**Data for the task:**
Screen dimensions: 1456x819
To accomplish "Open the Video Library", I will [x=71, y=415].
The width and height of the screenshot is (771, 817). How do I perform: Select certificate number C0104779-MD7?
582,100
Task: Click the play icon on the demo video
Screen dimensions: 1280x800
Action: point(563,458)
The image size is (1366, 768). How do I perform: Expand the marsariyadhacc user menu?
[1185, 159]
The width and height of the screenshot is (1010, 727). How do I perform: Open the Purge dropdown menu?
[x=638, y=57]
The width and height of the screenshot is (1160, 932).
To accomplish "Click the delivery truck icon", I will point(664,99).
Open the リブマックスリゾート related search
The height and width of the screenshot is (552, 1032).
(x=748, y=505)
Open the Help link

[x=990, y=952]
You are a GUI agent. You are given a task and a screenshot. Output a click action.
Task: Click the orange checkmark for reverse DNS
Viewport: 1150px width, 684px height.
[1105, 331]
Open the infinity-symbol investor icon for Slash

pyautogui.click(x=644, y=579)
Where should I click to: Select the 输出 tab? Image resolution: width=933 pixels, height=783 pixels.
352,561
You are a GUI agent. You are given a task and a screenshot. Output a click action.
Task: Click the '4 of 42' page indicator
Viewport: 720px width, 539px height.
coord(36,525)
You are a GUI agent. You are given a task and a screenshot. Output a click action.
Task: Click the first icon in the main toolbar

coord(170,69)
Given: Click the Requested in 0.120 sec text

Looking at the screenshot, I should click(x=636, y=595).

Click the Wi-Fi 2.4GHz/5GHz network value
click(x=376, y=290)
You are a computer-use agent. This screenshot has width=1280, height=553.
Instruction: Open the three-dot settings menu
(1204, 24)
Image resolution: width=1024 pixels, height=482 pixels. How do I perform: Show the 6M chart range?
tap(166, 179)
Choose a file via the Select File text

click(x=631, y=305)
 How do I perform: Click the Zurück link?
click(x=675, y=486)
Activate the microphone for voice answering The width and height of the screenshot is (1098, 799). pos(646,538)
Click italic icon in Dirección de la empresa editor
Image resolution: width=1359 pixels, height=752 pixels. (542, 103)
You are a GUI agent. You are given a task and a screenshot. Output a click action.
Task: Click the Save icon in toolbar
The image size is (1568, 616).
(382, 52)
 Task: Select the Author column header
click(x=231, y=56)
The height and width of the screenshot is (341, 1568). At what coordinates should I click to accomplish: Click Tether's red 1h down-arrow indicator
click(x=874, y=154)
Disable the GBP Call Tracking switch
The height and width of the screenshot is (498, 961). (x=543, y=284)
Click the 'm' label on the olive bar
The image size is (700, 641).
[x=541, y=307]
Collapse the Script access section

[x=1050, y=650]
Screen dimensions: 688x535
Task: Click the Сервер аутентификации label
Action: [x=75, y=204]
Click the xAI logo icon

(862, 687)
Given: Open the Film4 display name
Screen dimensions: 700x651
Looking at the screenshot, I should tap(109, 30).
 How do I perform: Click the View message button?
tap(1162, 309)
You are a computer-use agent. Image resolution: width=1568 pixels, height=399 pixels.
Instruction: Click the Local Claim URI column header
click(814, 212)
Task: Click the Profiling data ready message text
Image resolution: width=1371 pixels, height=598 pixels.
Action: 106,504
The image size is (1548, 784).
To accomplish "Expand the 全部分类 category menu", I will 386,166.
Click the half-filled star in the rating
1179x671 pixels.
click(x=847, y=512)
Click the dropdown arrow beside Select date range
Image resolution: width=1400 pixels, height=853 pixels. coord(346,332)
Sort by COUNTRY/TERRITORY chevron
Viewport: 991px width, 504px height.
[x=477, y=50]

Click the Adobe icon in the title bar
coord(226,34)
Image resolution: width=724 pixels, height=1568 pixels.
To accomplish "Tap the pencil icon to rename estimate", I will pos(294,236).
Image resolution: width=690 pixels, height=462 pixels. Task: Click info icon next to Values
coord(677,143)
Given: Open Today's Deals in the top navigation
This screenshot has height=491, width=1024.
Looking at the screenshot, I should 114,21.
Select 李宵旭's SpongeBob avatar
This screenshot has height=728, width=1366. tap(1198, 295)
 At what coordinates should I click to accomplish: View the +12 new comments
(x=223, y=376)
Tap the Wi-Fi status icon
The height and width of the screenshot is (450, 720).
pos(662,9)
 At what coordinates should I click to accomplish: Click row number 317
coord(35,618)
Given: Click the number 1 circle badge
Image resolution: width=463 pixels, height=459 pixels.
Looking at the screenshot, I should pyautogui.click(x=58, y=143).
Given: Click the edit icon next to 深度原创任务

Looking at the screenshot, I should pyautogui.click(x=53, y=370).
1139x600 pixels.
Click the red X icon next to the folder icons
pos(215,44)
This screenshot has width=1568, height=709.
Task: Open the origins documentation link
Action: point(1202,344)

**Task statement:** The required result is an identical copy of the records above.

**Result:**
Screen dimensions: 1456x819
To accomplish "Open the Video Library", I will [x=71, y=415].
The width and height of the screenshot is (771, 817). How do I perform: Select certificate number C0104779-MD7?
582,100
Task: Click the play icon on the demo video
Screen dimensions: 1280x800
Action: point(563,458)
The image size is (1366, 768). How do I perform: Expand the marsariyadhacc user menu?
[1185, 159]
The width and height of the screenshot is (1010, 727). How do I perform: Open the Purge dropdown menu?
[x=638, y=57]
The width and height of the screenshot is (1160, 932).
To accomplish "Click the delivery truck icon", I will point(664,99).
Open the リブマックスリゾート related search
The height and width of the screenshot is (552, 1032).
(x=748, y=505)
Open the Help link

[x=990, y=952]
You are a GUI agent. You are given a task and a screenshot. Output a click action.
Task: Click the orange checkmark for reverse DNS
Viewport: 1150px width, 684px height.
[1105, 331]
Open the infinity-symbol investor icon for Slash

pyautogui.click(x=644, y=579)
Where should I click to: Select the 输出 tab? Image resolution: width=933 pixels, height=783 pixels.
352,561
You are a GUI agent. You are given a task and a screenshot. Output a click action.
Task: Click the '4 of 42' page indicator
Viewport: 720px width, 539px height.
coord(36,525)
You are a GUI agent. You are given a task and a screenshot. Output a click action.
Task: Click the first icon in the main toolbar

coord(170,69)
Given: Click the Requested in 0.120 sec text

Looking at the screenshot, I should click(x=636, y=595).

Click the Wi-Fi 2.4GHz/5GHz network value
click(x=376, y=290)
You are a computer-use agent. This screenshot has width=1280, height=553.
Instruction: Open the three-dot settings menu
(1204, 24)
Image resolution: width=1024 pixels, height=482 pixels. How do I perform: Show the 6M chart range?
tap(166, 179)
Choose a file via the Select File text

click(x=631, y=305)
 How do I perform: Click the Zurück link?
click(x=675, y=486)
Activate the microphone for voice answering The width and height of the screenshot is (1098, 799). pos(646,538)
Click italic icon in Dirección de la empresa editor
Image resolution: width=1359 pixels, height=752 pixels. (542, 103)
You are a GUI agent. You are given a task and a screenshot. Output a click action.
Task: Click the Save icon in toolbar
The image size is (1568, 616).
(382, 52)
 Task: Select the Author column header
click(x=231, y=56)
The height and width of the screenshot is (341, 1568). At what coordinates should I click to accomplish: Click Tether's red 1h down-arrow indicator
click(x=874, y=154)
Disable the GBP Call Tracking switch
The height and width of the screenshot is (498, 961). (x=543, y=284)
Click the 'm' label on the olive bar
The image size is (700, 641).
[x=541, y=307]
Collapse the Script access section

[x=1050, y=650]
Screen dimensions: 688x535
Task: Click the Сервер аутентификации label
Action: [x=75, y=204]
Click the xAI logo icon

(862, 687)
Given: Open the Film4 display name
Screen dimensions: 700x651
Looking at the screenshot, I should tap(109, 30).
 How do I perform: Click the View message button?
tap(1162, 309)
You are a computer-use agent. Image resolution: width=1568 pixels, height=399 pixels.
Instruction: Click the Local Claim URI column header
click(814, 212)
Task: Click the Profiling data ready message text
Image resolution: width=1371 pixels, height=598 pixels.
Action: 106,504
The image size is (1548, 784).
To accomplish "Expand the 全部分类 category menu", I will 386,166.
Click the half-filled star in the rating
1179x671 pixels.
click(x=847, y=512)
Click the dropdown arrow beside Select date range
Image resolution: width=1400 pixels, height=853 pixels. coord(346,332)
Sort by COUNTRY/TERRITORY chevron
Viewport: 991px width, 504px height.
[x=477, y=50]

Click the Adobe icon in the title bar
coord(226,34)
Image resolution: width=724 pixels, height=1568 pixels.
To accomplish "Tap the pencil icon to rename estimate", I will pos(294,236).
Image resolution: width=690 pixels, height=462 pixels. Task: Click info icon next to Values
coord(677,143)
Given: Open Today's Deals in the top navigation
This screenshot has height=491, width=1024.
Looking at the screenshot, I should 114,21.
Select 李宵旭's SpongeBob avatar
This screenshot has height=728, width=1366. tap(1198, 295)
 At what coordinates should I click to accomplish: View the +12 new comments
(x=223, y=376)
Tap the Wi-Fi status icon
The height and width of the screenshot is (450, 720).
pos(662,9)
 At what coordinates should I click to accomplish: Click row number 317
coord(35,618)
Given: Click the number 1 circle badge
Image resolution: width=463 pixels, height=459 pixels.
Looking at the screenshot, I should pyautogui.click(x=58, y=143).
Given: Click the edit icon next to 深度原创任务

Looking at the screenshot, I should pyautogui.click(x=53, y=370).
1139x600 pixels.
Click the red X icon next to the folder icons
pos(215,44)
This screenshot has width=1568, height=709.
Task: Open the origins documentation link
Action: point(1202,344)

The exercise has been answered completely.